● Recorded information
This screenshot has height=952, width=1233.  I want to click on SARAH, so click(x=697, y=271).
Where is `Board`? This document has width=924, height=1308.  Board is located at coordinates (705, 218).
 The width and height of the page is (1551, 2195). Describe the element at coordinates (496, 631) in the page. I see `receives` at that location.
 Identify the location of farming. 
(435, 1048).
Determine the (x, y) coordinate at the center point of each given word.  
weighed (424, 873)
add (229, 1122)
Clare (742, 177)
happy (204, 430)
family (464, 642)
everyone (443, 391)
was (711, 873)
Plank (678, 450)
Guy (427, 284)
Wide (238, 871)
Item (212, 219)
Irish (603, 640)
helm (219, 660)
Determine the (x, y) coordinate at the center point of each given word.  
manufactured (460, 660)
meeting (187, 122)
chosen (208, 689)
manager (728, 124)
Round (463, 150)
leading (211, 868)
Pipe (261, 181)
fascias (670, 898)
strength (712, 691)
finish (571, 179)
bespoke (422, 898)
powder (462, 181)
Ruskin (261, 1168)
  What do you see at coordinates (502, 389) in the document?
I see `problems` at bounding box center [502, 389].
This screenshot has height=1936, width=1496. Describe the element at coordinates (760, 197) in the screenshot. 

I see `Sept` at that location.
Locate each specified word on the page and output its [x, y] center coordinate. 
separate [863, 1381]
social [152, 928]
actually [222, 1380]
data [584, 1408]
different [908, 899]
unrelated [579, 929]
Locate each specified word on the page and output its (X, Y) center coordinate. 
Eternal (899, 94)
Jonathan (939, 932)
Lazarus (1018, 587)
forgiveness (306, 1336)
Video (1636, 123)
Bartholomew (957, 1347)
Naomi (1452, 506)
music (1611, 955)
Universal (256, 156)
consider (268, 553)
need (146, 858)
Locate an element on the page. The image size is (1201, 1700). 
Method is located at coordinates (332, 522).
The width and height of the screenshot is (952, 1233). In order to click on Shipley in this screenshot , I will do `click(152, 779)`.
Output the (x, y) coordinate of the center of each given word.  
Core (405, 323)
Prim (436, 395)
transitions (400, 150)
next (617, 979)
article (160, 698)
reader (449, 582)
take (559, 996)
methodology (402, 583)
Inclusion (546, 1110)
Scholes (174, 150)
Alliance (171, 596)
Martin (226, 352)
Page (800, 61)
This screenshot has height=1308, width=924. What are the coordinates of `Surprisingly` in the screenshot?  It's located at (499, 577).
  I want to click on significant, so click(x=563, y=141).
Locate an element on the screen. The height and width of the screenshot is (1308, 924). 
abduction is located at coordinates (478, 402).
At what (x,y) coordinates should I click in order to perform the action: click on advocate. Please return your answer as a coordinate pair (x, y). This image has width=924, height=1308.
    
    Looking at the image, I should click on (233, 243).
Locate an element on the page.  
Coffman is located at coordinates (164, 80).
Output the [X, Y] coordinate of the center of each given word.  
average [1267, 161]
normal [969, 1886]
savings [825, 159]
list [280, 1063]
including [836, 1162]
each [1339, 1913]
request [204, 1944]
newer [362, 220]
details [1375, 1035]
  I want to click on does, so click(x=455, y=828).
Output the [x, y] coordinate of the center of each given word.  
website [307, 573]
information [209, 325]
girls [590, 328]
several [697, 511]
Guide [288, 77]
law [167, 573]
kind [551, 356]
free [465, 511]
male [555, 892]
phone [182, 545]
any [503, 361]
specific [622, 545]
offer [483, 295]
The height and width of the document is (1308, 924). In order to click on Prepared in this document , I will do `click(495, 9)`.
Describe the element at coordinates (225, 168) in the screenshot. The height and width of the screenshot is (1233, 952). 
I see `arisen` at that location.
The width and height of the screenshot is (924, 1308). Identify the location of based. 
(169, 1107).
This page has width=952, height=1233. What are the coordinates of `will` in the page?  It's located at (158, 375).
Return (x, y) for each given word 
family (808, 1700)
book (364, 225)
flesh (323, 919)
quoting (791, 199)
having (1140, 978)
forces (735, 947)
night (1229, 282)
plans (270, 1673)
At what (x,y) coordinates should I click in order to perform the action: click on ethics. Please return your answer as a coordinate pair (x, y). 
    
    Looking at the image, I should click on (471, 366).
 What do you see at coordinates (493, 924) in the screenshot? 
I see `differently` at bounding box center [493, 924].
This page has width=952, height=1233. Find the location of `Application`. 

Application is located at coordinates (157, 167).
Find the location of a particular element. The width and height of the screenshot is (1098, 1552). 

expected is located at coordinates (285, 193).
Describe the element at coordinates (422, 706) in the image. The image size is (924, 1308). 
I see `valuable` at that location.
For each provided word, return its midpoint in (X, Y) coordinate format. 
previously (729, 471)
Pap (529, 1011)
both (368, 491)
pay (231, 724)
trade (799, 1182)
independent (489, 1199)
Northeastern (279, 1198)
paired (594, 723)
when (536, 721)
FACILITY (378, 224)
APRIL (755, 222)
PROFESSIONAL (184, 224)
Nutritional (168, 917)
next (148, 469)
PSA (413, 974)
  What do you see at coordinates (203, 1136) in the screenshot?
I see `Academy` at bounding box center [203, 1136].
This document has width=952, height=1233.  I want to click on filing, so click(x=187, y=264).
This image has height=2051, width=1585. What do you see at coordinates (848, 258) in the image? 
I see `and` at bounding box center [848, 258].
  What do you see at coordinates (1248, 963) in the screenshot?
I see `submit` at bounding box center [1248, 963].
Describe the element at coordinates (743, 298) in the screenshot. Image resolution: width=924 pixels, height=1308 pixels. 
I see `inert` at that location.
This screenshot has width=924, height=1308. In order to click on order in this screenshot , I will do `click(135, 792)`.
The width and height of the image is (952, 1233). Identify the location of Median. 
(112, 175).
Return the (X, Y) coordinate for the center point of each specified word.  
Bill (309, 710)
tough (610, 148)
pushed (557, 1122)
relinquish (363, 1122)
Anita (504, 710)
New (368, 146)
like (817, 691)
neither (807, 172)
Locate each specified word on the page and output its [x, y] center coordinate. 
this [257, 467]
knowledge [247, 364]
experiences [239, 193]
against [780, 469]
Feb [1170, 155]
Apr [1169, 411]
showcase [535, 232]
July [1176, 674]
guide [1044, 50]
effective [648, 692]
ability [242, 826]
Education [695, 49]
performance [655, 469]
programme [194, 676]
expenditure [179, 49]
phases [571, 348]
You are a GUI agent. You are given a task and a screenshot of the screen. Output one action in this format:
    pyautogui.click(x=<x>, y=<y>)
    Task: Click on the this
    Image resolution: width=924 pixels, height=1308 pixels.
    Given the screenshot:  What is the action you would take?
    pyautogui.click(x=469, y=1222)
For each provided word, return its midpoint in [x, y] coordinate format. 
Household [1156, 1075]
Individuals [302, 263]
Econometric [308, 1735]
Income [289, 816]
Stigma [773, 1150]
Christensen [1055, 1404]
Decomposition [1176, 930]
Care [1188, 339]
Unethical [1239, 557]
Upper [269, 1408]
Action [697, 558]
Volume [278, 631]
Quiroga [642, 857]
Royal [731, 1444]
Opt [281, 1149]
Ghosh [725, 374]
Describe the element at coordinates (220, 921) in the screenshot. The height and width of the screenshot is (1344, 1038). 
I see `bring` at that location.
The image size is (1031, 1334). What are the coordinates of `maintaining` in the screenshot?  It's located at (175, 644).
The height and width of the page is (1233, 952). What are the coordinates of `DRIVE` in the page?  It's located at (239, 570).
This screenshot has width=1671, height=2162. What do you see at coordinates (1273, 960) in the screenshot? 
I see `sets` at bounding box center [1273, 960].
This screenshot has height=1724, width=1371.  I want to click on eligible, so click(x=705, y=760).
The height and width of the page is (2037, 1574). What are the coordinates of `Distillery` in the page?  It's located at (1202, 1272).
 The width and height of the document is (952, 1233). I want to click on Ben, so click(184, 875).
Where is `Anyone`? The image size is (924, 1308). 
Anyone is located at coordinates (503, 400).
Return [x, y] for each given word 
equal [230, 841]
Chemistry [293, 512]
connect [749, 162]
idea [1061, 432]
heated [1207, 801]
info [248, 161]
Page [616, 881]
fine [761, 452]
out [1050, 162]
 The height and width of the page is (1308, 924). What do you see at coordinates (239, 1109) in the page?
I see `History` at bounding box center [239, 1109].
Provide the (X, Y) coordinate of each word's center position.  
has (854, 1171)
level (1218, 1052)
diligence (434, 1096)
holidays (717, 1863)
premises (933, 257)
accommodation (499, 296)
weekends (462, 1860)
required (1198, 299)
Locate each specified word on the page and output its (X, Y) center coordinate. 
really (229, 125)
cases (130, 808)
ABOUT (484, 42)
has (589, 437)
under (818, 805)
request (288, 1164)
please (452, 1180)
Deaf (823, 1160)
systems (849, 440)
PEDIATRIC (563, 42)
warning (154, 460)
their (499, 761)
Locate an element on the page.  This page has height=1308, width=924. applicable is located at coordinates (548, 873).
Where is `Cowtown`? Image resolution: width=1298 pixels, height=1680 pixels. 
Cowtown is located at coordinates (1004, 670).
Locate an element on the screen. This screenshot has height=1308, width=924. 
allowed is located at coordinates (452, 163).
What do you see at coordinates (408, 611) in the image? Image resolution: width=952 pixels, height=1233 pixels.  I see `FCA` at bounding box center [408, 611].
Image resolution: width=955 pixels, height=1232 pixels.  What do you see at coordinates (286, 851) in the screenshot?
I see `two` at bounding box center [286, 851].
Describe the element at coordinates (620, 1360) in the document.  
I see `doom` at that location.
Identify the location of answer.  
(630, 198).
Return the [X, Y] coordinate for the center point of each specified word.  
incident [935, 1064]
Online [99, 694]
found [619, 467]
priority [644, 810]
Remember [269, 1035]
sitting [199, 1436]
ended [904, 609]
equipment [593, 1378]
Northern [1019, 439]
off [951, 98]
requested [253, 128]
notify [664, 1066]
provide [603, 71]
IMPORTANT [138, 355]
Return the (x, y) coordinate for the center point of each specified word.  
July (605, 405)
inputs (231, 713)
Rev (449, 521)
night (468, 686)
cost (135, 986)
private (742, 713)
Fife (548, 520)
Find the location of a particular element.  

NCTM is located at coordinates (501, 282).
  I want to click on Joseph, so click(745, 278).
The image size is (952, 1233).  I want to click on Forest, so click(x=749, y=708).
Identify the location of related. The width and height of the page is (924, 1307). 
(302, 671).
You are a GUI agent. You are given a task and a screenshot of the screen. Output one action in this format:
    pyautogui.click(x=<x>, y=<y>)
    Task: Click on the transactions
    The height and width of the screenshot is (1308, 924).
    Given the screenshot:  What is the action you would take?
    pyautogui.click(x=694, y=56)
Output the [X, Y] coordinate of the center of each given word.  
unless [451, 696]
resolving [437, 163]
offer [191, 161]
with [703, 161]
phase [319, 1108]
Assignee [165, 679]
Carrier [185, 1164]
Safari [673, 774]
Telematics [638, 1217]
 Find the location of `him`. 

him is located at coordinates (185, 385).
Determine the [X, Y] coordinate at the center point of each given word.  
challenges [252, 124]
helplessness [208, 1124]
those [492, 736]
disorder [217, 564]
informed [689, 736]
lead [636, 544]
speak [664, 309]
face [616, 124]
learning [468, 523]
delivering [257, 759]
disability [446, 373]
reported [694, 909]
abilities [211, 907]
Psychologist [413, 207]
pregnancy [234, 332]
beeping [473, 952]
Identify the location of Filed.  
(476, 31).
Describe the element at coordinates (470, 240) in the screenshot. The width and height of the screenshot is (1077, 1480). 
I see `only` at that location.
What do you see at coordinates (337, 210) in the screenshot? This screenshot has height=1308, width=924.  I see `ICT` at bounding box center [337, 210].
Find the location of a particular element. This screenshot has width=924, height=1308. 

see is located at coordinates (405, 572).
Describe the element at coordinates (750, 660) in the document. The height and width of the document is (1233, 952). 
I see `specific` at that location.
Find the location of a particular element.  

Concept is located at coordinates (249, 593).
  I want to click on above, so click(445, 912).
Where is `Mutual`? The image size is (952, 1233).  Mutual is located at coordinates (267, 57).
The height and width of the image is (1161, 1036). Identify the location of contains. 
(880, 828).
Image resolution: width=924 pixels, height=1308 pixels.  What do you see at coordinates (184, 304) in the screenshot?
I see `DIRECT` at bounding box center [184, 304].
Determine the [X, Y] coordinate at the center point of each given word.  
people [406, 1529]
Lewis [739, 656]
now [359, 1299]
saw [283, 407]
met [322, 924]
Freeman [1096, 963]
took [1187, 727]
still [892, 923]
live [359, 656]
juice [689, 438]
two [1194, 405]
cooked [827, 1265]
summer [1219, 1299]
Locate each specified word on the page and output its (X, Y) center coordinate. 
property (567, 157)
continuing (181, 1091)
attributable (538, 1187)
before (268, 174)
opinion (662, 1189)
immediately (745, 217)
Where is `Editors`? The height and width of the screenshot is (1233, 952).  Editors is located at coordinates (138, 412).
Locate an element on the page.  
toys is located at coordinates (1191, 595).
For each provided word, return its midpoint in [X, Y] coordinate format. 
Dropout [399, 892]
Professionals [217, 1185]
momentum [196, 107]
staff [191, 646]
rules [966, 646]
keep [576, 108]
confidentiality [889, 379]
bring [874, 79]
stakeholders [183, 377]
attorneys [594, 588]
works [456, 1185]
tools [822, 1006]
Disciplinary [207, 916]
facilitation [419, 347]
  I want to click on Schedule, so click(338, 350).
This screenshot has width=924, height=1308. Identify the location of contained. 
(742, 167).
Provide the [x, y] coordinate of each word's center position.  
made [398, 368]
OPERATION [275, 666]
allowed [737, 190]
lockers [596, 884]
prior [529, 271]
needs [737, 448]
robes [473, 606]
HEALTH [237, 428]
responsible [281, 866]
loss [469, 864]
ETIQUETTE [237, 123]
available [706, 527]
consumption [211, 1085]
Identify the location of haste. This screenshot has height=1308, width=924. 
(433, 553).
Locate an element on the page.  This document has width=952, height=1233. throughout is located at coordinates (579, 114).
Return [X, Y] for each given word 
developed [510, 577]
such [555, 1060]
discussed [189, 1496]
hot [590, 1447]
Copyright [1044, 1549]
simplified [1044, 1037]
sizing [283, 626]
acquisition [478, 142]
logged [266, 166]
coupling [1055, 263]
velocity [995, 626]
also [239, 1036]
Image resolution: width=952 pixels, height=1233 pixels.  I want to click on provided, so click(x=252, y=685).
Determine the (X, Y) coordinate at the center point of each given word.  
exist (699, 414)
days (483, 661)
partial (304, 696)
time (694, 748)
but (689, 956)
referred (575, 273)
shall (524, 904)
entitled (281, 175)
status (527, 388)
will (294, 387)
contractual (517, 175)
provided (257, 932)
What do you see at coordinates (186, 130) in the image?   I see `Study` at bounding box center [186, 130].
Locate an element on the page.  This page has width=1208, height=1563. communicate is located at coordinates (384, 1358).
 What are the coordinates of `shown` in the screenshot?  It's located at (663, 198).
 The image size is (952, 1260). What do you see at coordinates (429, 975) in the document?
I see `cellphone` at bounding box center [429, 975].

● Directions
Reproduce the material verbatim, starting at the line containing "inputs (231, 713)" and ending at the line containing "I want to click on Joseph, so", including both.

● Answer in full
inputs (231, 713)
Rev (449, 521)
night (468, 686)
cost (135, 986)
private (742, 713)
Fife (548, 520)
Find the location of a particular element.  

NCTM is located at coordinates (501, 282).
  I want to click on Joseph, so click(745, 278).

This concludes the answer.